Background: Central neurocytoma was described as a well differentiated tumor of neuronal origin, distinct from ganglion cell tumors and neuroblastoma. An initially perceived benign biologic behavior has been questioned by subsequent reports of anaplastic and recurrent tumors. We report six cases of central neurocytoma, with variable clinical and pathologic features that stimulate discussion on the management of these tumors.
Methods: Of the 95 oligodendrogliomas treated in our institution in the last 40 years, three tumors were reclassified as central neurocytomas on histologic reappraisal. Three additional cases prospectively diagnosed as central neurocytomas are reported. The clinical, pathologic, and radiologic features are reviewed.
Results: Early recurrence, not related to malignant histologic features, was noted in two patients who had not received postoperative radiotherapy.
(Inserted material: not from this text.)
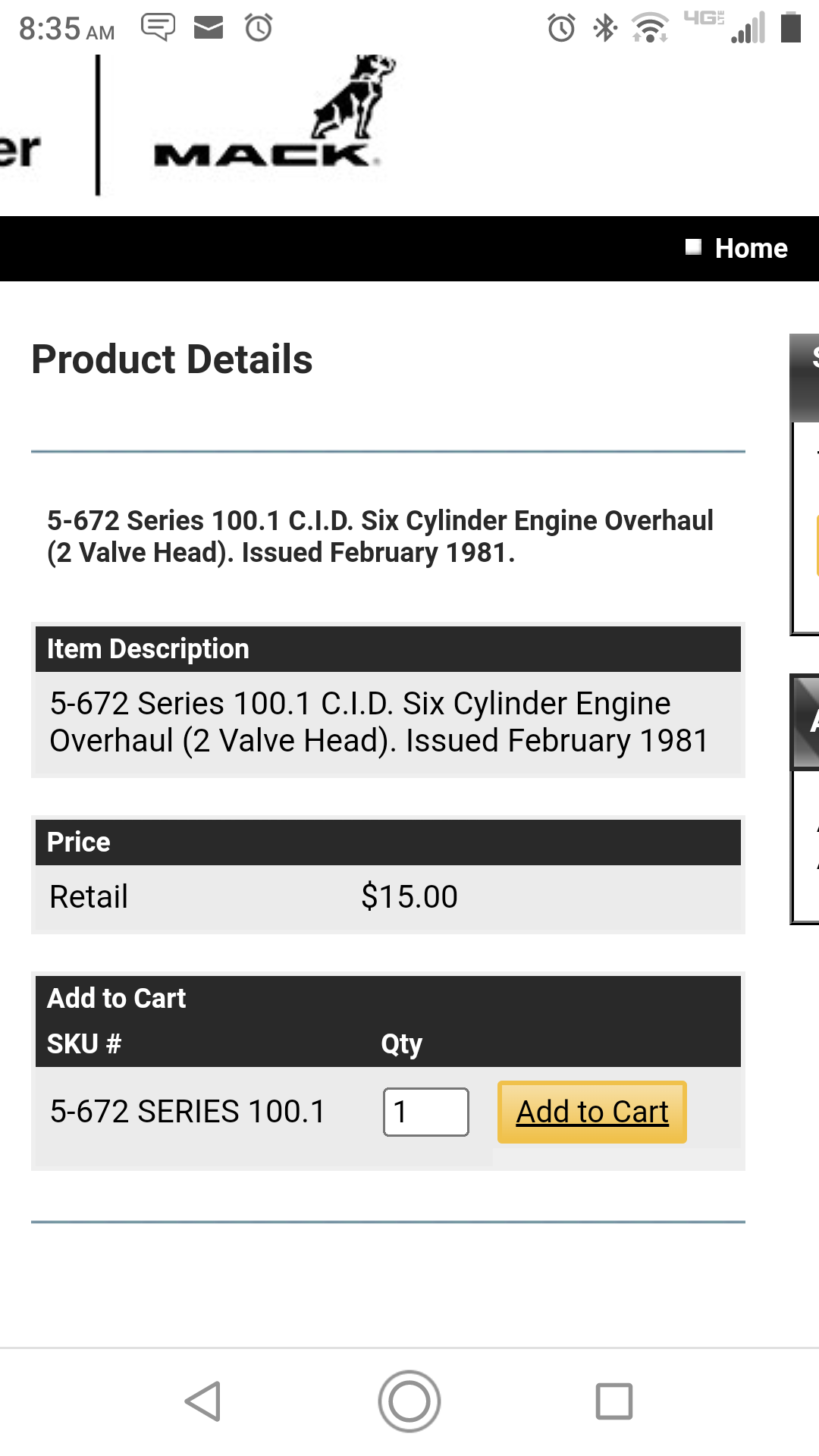
Task: Tap the alarm clock notification icon
Action: click(259, 28)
Anaplastic histologic changes were not accompanied by malignant biologic behavior in another patient. Neither patient with recurrent tumor was controlled by radiotherapy alone. Chemotherapy with carboplatin reduced tumor size temporarily in one of these patients.
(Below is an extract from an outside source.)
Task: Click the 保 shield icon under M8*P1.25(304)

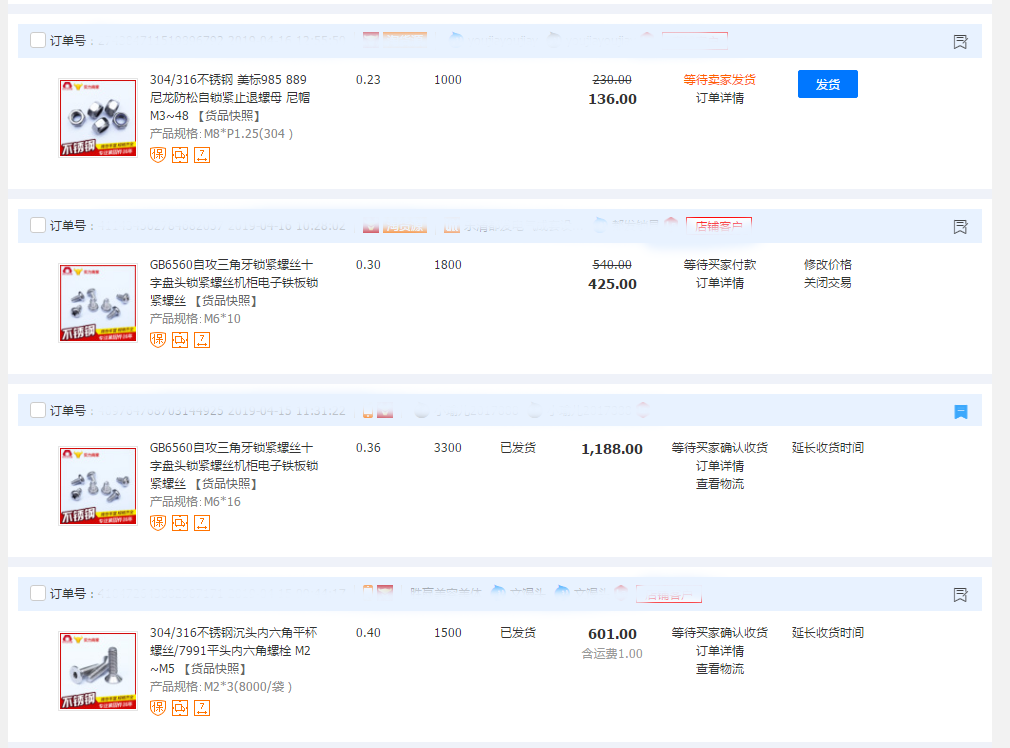Action: (x=158, y=155)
Conclusion: An entirely benign nature for this tumor is questioned and it appears that there may be malignant variants. Surgery should aim for maximum possible excision, as the location of the tumor allows. The role of postoperative radiotherapy remains controversial and may be considered in cases of subtotal excision of tumors with anaplastic histologic features. Chemotherapy may be of benefit in cases recurring despite surgery and radiotherapy.